Crónica de oootro adiós

Madrugué. Tenía los ojos lo suficientemente hinchados como para dificultarme la postura de los lentes. A las 5:30am llamé un taxi, a las 5:40 llegó, me fui sin despedirme de nadie y a las 5:50 ya estaba en el aeropuerto. Hice la fila —que no era mi fila— cinco veces. Había una raya en el piso tras la que siempre aparecía una auxiliar de gafas gruesas a preguntar “cuántas maletas” y que marcaba el punto donde yo debía devolverme a empezar la espera de nuevo porque no me gusta decirle a la gente “pase, pase, pase” durante quién sabe cuánto tiempo. Él llegó a las 6:20, justo a encontrarme tras la raya y con la señora lista para preguntarnos si registraría solo una maleta, que si él era residente y que si no era residente entonces qué hacía allá. Se miraron raro la señora y él hasta que interrumpí: “es estudiante”.

En la fila apareció una niña que estudió conmigo en el colegio y que ahora vive en otro país. Digo “niña” porque a las del colegio siempre las llamaré así, pero en realidad era una ejecutiva de mirada impaciente y paño negro sobre los jeans. Quise saludarla porque me caía muy bien pero recordé que la gente del colegio no suele reconocerme ahora. Me limité a mirarla hasta que terminó la espera del check-in.

Desayunamos en uno de los dos restaurantes que tiene el aeropuerto. Tres si contamos esa extraña tienda de lácteos. Nada tiene sentido en ese terminal. Parece un centro comercial de lujo sin ninguna tienda útil y del que coincidencialmente salen aviones. Después de comer nos despedimos con el beso breve de quien se va y vuelve ahorita.

Aquí —volviendo a la casa, diciendo otra vez adiós pero por teléfono, lagrimeando un poco al preguntarme mi mamá cómo me fue— debería hablar de la ausencia desgarradora, del vacío. Debería sentir todo eso, de hecho; incluso me preparé para ello. Me puse a ver Annie Hall como para sincronizarme con la pérdida de Alvy Singer, pero en la mitad de la película apareció él en forma de texto.

Material de origen:
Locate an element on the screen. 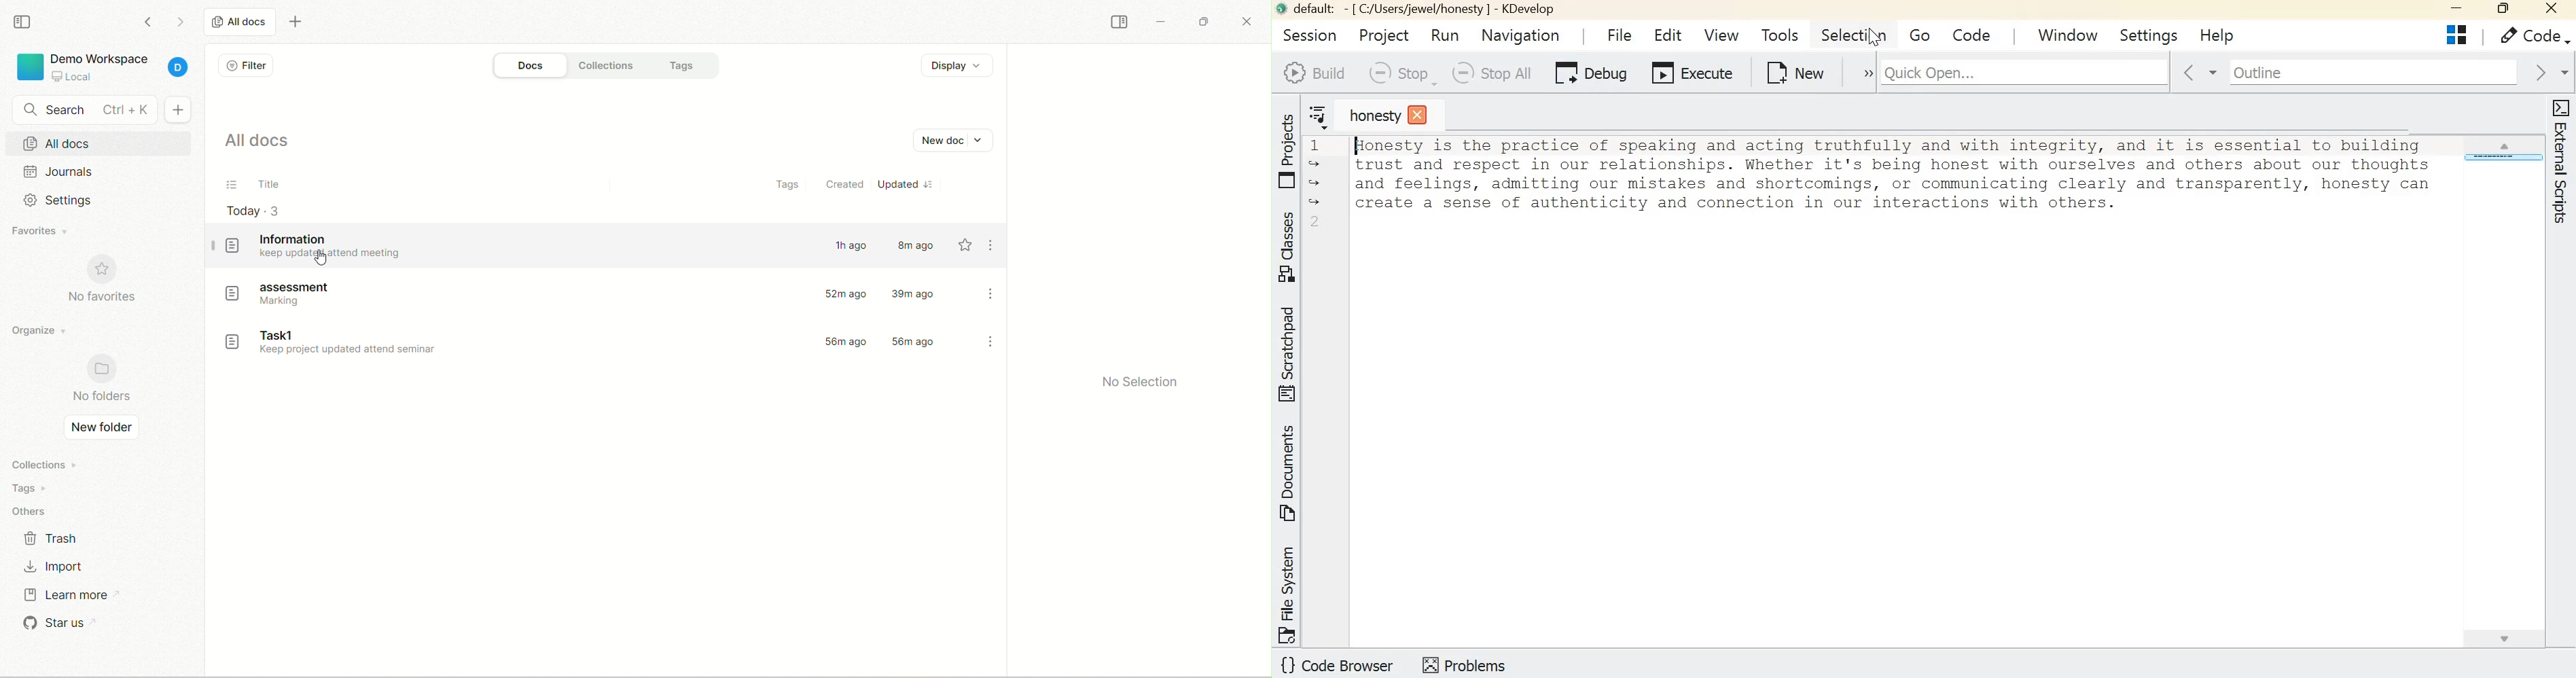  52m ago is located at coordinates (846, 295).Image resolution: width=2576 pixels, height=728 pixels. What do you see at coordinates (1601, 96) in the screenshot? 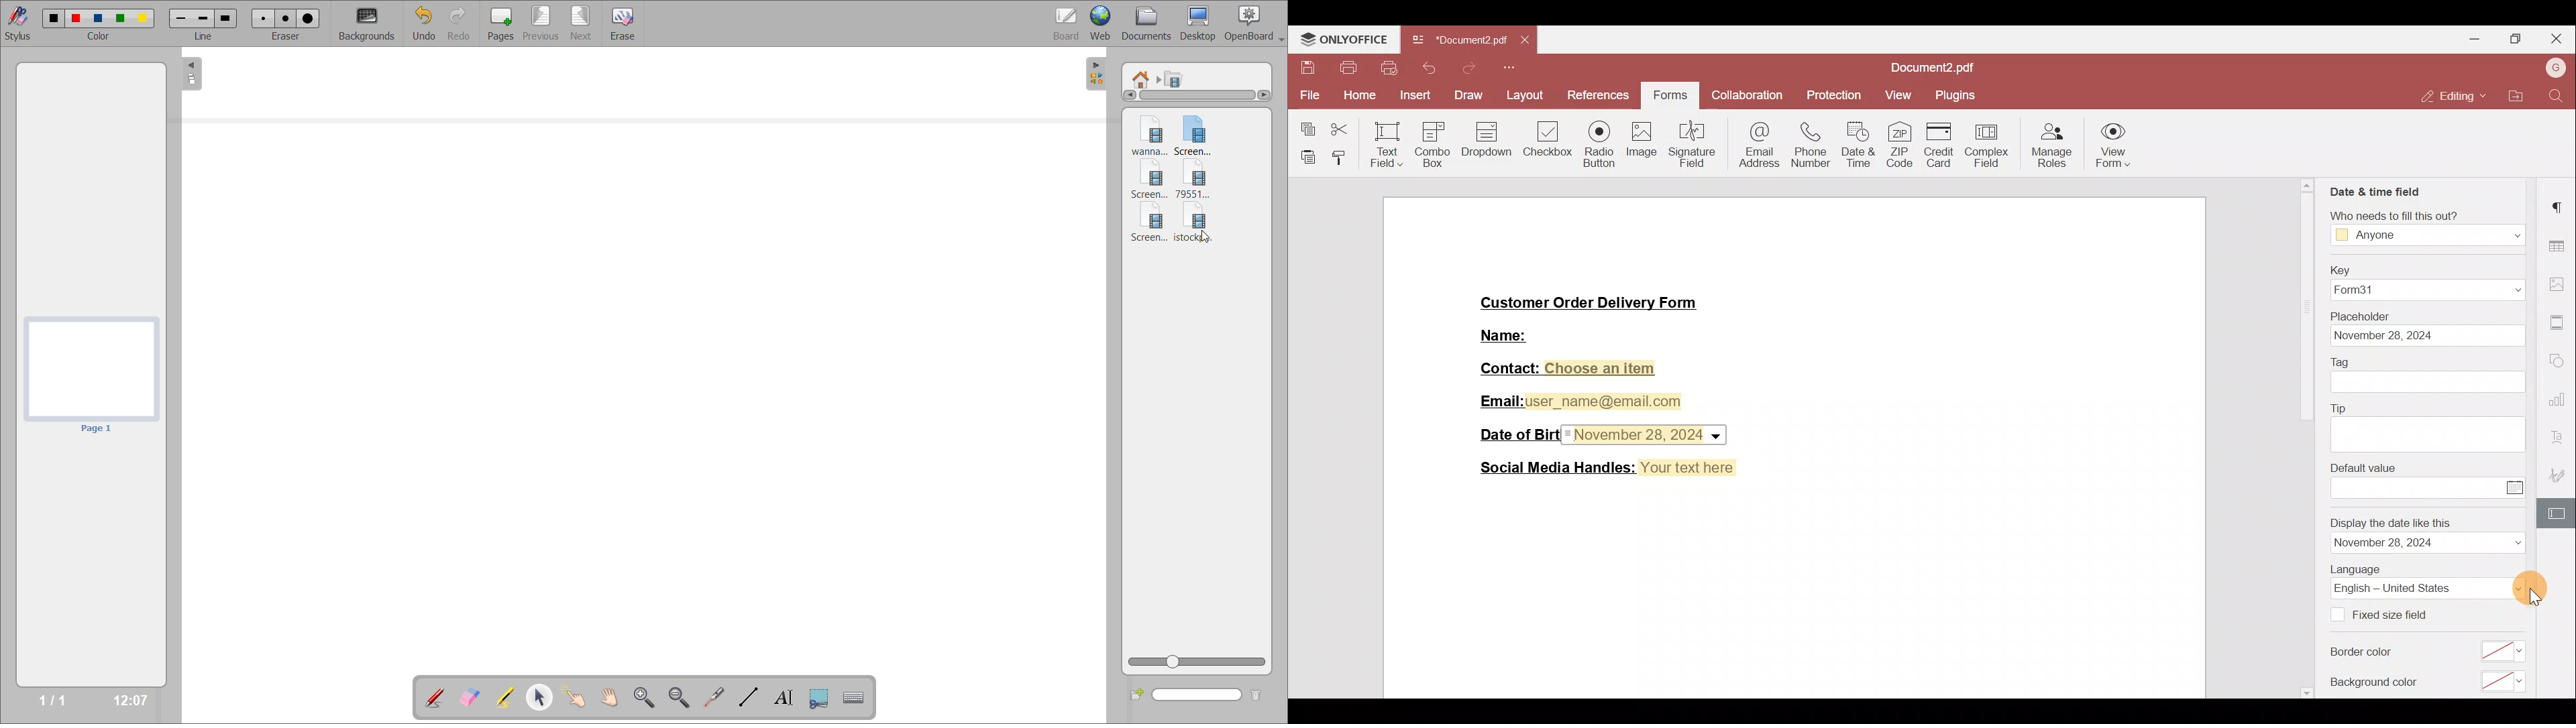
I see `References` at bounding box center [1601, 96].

Instrucciones de trabajo:
1 - ¿A qué hora llegó el taxi según la crónica?
2 - Copia textualmente el fragmento de la crónica comprendido entre "En la fila apareció" y "y vuelve ahorita.", ambos incluidos.
3 - ¿Por qué quien narra la crónica volvía a empezar la espera cada vez que llegaba a la raya del piso? Contesta en una a tres oraciones.
El material es independiente de la crónica.

Resultados esperados:
1 - A las 5:40.

2 -
En la fila apareció una niña que estudió conmigo en el colegio y que ahora vive en otro país. Digo “niña” porque a las del colegio siempre las llamaré así, pero en realidad era una ejecutiva de mirada impaciente y paño negro sobre los jeans. Quise saludarla porque me caía muy bien pero recordé que la gente del colegio no suele reconocerme ahora. Me limité a mirarla hasta que terminó la espera del check-in.

Desayunamos en uno de los dos restaurantes que tiene el aeropuerto. Tres si contamos esa extraña tienda de lácteos. Nada tiene sentido en ese terminal. Parece un centro comercial de lujo sin ninguna tienda útil y del que coincidencialmente salen aviones. Después de comer nos despedimos con el beso breve de quien se va y vuelve ahorita.

3 - Porque esa no era su fila, y en la raya siempre aparecía una auxiliar a preguntar "cuántas maletas". Quien narra no quería decirle a la gente "pase, pase, pase" durante quién sabe cuánto tiempo, así que volvía a empezar.